The research team also includes Klaus Lackner, a professor in the Fulton Schools of Engineering and the Julie Ann Wrigley Global Institute of Sustainability. Lackner is a highly-regarded expert in carbon capture and directs ASU’s Center for Negative Carbon Emissions. Also part of the ASU team are techno-economic analyst Robert Stirling and project manager Justin Flory from the Biodesign Institute and graduate student Yi Yang from Green’s group.
Benny Freeman, a key collaborator on the project and professor in UT Austin’s McKetta Department of Chemical Engineering, has worked extensively to understand the interconnection between polymer structure, polymer processing and membrane-based separations.
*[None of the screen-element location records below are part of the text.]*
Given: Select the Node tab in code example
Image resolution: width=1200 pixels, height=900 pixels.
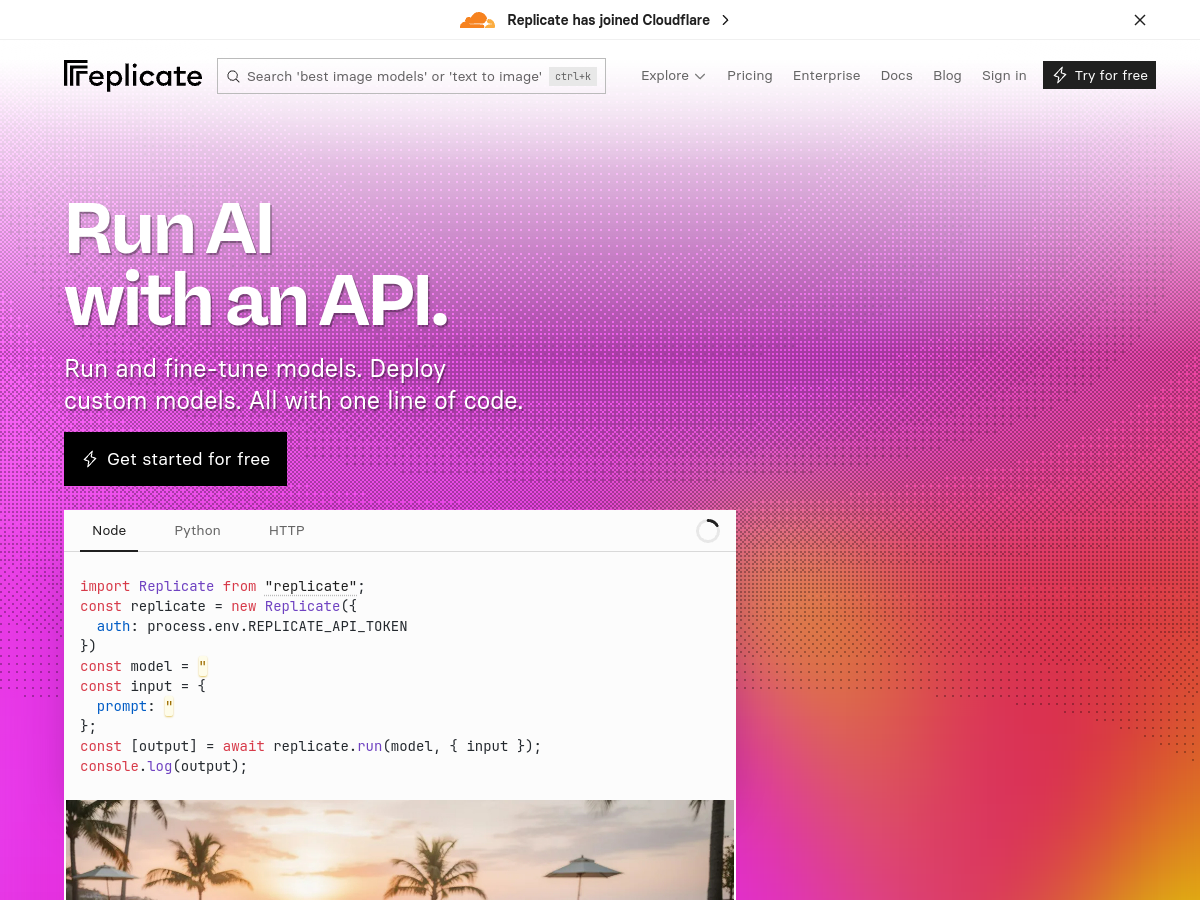Looking at the screenshot, I should click(108, 530).
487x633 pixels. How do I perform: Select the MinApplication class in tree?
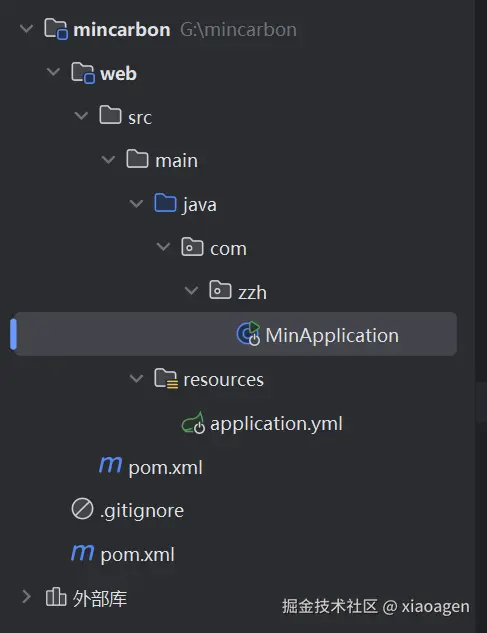pyautogui.click(x=235, y=334)
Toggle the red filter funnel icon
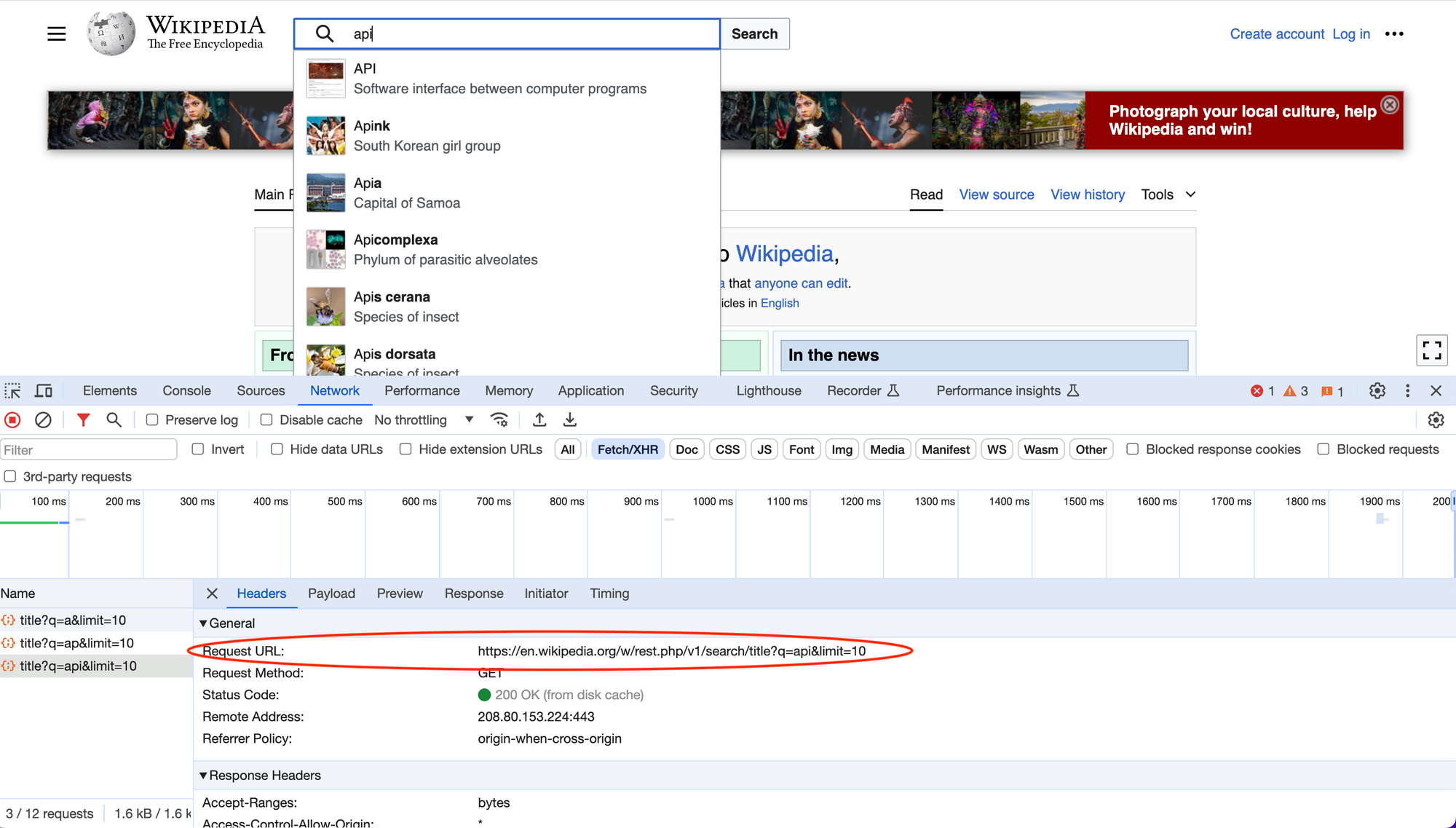 click(83, 420)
Graduate student Alec Bridge from Freeman’s group also is part of the UT Austin team.
“It’s very exciting for our team at UT Austin to have the opportunity to work with our colleagues at ASU to demonstrate scalable manufacturing of membranes for the DAC process,” said Freeman, the Richard B. Curran Centennial Chair in Engineering at UT Austin.
In their project, “Mining Air for Fuels and Fine Chemicals,” or MAFF, the team will use water evaporation to drive CO2 capture, which will decrease emissions and improve the energy efficiency of the capture process. The project will use new polymeric materials to create high-surface area membranes that will continuously and actively pump CO2 against a concentration gradient; the membranes could be deployed into structures resembling artificial trees. The process will capture distributed CO2 emissions that can be sequestered or converted into a wide range of energy-dense fuels, fuel feedstocks or fine chemicals.
The project also includes mechanical engineering lecturer Jennifer Wade from Northern Arizona University. She will be responsible for modeling gas transport and exchange across the membrane materials to understand the active pumping process and improve material performance.
The results of the team’s carbon capturing technology will have the potential to help thwart the effects of climate change, provide energy security by facilitating processes to store fuel, and help build a carbon economy by significantly reducing energy costs worldwide.
ASU, NAU and UT Austin received this competitive award from ARPA-E’s OPEN 2018 program, in which teams develop innovative technologies to transform the nation’s energy system. OPEN solicitations are an open call to scientists and engineers for technologies across the entire scope of ARPA-E’s energy mission.